__GOAL OF THE EXERCISE__
Quote the material below exactly as written, from the first line to the line that holds "[Partager via Facebook] (493, 1468)", endpoints included.

__SOURCE MATERIAL__
□ □ □ □ □ □ □
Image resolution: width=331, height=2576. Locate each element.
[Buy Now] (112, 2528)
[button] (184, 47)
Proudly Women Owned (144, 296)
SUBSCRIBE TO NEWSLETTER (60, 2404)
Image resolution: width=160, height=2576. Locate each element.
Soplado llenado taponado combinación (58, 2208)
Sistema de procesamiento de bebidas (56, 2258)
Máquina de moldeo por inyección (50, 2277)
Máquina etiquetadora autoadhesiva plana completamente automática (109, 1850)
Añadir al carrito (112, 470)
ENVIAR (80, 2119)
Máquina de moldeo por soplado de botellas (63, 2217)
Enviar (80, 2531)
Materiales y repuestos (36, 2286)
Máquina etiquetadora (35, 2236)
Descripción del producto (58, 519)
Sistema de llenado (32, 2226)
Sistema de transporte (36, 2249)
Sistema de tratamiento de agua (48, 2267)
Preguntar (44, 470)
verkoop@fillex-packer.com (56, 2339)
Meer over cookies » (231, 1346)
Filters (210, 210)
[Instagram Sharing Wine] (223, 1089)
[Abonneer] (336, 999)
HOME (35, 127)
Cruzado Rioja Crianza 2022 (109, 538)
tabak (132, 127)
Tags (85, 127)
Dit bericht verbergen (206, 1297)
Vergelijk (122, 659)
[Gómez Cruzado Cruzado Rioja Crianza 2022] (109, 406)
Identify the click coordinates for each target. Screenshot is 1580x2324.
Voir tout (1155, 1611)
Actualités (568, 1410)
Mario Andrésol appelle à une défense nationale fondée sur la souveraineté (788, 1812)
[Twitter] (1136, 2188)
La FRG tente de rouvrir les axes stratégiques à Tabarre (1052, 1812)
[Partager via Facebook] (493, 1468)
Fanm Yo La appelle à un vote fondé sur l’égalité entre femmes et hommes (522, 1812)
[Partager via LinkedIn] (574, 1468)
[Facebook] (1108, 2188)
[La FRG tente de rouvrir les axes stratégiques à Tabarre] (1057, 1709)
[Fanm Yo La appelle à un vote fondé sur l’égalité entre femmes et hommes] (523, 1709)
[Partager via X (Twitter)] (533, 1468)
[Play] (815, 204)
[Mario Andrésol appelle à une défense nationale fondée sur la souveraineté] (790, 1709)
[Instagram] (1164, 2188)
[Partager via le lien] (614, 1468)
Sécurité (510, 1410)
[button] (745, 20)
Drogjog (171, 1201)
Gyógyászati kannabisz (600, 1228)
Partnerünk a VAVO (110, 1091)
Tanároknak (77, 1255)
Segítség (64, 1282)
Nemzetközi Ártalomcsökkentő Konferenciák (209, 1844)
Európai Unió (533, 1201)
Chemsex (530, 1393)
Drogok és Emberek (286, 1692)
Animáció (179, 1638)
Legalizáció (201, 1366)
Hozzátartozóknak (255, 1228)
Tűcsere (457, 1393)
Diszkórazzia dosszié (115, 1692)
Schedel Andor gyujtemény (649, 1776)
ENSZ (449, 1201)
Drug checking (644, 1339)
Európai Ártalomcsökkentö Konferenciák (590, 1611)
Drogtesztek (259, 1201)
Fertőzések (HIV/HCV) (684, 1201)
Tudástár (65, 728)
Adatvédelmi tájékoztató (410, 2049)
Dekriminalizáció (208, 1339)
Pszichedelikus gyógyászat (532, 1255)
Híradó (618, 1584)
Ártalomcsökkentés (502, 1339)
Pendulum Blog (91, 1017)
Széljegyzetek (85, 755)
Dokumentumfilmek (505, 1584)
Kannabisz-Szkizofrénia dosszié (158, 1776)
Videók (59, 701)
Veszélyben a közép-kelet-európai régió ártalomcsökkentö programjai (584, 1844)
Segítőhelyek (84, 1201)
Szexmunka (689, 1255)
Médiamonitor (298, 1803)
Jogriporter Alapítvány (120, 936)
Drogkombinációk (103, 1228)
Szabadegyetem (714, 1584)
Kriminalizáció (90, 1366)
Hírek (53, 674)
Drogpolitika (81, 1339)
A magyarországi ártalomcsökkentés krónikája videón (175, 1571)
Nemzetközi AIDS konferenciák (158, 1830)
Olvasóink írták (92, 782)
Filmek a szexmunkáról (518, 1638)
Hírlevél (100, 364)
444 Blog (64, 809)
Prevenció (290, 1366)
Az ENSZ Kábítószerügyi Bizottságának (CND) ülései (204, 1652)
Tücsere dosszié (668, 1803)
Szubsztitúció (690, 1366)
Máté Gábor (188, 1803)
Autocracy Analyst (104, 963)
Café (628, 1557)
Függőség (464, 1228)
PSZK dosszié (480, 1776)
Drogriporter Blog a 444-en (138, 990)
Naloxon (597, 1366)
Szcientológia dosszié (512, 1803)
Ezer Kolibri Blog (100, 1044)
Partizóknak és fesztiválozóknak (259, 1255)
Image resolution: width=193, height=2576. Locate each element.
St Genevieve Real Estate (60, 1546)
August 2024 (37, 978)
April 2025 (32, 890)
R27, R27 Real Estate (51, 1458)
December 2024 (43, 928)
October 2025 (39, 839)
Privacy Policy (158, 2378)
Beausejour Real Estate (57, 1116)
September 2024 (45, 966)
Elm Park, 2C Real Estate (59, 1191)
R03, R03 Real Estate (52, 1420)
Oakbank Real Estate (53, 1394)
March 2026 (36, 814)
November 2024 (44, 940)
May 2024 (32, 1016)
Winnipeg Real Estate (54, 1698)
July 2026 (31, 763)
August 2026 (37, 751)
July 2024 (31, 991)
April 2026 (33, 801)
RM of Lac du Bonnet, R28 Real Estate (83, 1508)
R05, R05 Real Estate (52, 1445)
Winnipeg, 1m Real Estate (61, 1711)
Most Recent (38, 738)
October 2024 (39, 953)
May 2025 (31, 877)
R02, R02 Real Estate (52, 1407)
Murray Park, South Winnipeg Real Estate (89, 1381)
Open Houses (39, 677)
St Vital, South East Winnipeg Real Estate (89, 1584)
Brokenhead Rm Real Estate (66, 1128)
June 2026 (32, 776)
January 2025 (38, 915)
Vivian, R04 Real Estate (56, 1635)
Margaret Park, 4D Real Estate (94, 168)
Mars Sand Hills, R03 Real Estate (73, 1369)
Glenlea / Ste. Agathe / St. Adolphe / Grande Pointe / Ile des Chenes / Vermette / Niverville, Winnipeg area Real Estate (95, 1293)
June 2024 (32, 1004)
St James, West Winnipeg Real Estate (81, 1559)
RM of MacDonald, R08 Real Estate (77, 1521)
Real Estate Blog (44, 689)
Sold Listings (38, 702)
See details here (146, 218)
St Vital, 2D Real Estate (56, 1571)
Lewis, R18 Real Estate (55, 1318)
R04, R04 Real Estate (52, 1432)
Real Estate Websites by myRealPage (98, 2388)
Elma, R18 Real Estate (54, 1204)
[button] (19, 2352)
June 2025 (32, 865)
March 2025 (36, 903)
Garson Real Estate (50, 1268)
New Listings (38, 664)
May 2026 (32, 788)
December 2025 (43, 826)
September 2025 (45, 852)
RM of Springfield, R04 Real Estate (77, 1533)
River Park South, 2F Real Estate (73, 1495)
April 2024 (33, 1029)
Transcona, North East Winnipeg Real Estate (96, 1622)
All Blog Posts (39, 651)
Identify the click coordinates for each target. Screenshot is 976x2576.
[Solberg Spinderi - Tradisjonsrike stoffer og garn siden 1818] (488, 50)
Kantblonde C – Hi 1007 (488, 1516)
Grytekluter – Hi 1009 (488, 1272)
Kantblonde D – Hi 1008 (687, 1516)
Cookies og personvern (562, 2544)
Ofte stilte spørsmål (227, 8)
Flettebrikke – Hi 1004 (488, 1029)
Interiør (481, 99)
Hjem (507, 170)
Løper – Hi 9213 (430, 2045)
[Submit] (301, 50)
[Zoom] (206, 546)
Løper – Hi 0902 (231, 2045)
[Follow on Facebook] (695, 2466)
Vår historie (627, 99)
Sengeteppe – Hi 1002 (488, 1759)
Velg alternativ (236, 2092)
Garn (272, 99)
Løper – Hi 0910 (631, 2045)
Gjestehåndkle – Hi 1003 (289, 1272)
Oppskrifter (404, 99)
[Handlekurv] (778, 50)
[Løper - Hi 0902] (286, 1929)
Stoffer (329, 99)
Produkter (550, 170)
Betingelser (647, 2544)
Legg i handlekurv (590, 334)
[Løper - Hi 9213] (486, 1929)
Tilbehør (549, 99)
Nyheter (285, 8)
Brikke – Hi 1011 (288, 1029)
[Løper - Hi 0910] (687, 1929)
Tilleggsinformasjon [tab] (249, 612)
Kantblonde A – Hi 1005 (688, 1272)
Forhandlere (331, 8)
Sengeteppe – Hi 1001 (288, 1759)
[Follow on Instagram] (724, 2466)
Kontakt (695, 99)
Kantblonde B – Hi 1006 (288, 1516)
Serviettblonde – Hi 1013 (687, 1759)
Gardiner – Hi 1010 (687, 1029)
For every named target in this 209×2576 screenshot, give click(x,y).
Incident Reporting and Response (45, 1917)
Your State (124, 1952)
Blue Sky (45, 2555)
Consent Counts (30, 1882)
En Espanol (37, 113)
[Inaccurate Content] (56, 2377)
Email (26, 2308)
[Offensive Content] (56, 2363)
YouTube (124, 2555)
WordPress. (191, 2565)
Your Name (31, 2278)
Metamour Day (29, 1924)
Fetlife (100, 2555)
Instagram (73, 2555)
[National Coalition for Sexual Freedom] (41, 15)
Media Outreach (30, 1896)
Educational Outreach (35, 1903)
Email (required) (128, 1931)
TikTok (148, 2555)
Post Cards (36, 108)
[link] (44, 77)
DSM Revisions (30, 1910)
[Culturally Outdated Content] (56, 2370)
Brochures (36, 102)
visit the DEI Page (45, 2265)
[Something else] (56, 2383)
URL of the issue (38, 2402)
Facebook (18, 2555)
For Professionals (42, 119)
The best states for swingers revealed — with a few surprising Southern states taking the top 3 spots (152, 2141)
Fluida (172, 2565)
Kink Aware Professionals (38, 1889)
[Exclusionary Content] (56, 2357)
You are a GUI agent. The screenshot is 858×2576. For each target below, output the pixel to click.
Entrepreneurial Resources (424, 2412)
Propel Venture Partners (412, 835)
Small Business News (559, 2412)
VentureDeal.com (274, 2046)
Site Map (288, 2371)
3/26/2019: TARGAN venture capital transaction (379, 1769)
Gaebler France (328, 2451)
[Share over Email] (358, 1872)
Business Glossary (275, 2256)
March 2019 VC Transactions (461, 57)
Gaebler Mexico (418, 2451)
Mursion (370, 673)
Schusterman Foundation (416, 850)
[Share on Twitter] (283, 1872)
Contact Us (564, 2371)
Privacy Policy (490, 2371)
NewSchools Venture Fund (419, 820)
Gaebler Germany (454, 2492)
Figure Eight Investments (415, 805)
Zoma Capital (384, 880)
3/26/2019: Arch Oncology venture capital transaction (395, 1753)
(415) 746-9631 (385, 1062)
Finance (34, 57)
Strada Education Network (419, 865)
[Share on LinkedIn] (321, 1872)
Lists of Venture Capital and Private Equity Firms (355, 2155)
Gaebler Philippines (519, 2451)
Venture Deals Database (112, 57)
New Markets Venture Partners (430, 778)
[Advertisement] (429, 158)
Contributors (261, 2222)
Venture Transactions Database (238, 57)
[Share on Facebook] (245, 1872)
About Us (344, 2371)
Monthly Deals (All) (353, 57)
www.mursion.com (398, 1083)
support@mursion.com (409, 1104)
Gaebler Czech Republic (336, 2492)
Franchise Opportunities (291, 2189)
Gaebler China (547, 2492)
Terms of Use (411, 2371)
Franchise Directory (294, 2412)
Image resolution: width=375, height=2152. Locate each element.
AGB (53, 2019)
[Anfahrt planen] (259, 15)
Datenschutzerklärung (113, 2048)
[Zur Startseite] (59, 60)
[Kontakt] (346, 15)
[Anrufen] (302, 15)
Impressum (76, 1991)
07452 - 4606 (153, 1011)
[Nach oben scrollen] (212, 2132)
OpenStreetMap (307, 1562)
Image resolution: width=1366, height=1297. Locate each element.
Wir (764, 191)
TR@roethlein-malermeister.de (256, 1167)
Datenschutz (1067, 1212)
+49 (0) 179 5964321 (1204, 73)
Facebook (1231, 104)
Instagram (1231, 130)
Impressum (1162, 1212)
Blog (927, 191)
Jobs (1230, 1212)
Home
□ □ □ □ □ □ □
__ANSWER TO THE EXERCISE__
Image resolution: width=331, height=2576. Locate each element.
[Buy Now] (112, 2528)
[button] (184, 47)
Proudly Women Owned (144, 296)
SUBSCRIBE TO NEWSLETTER (60, 2404)
Image resolution: width=160, height=2576. Locate each element.
Soplado llenado taponado combinación (58, 2208)
Sistema de procesamiento de bebidas (56, 2258)
Máquina de moldeo por inyección (50, 2277)
Máquina etiquetadora autoadhesiva plana completamente automática (109, 1850)
Añadir al carrito (112, 470)
ENVIAR (80, 2119)
Máquina de moldeo por soplado de botellas (63, 2217)
Enviar (80, 2531)
Materiales y repuestos (36, 2286)
Máquina etiquetadora (35, 2236)
Descripción del producto (58, 519)
Sistema de llenado (32, 2226)
Sistema de transporte (36, 2249)
Sistema de tratamiento de agua (48, 2267)
Preguntar (44, 470)
verkoop@fillex-packer.com (56, 2339)
Meer over cookies » (231, 1346)
Filters (210, 210)
[Instagram Sharing Wine] (223, 1089)
[Abonneer] (336, 999)
HOME (35, 127)
Cruzado Rioja Crianza 2022 (109, 538)
tabak (132, 127)
Tags (85, 127)
Dit bericht verbergen (206, 1297)
Vergelijk (122, 659)
[Gómez Cruzado Cruzado Rioja Crianza 2022] (109, 406)
Identify the click coordinates for each target. Screenshot is 1580x2324.
Voir tout (1155, 1611)
Actualités (568, 1410)
Mario Andrésol appelle à une défense nationale fondée sur la souveraineté (788, 1812)
[Twitter] (1136, 2188)
La FRG tente de rouvrir les axes stratégiques à Tabarre (1052, 1812)
[Partager via Facebook] (493, 1468)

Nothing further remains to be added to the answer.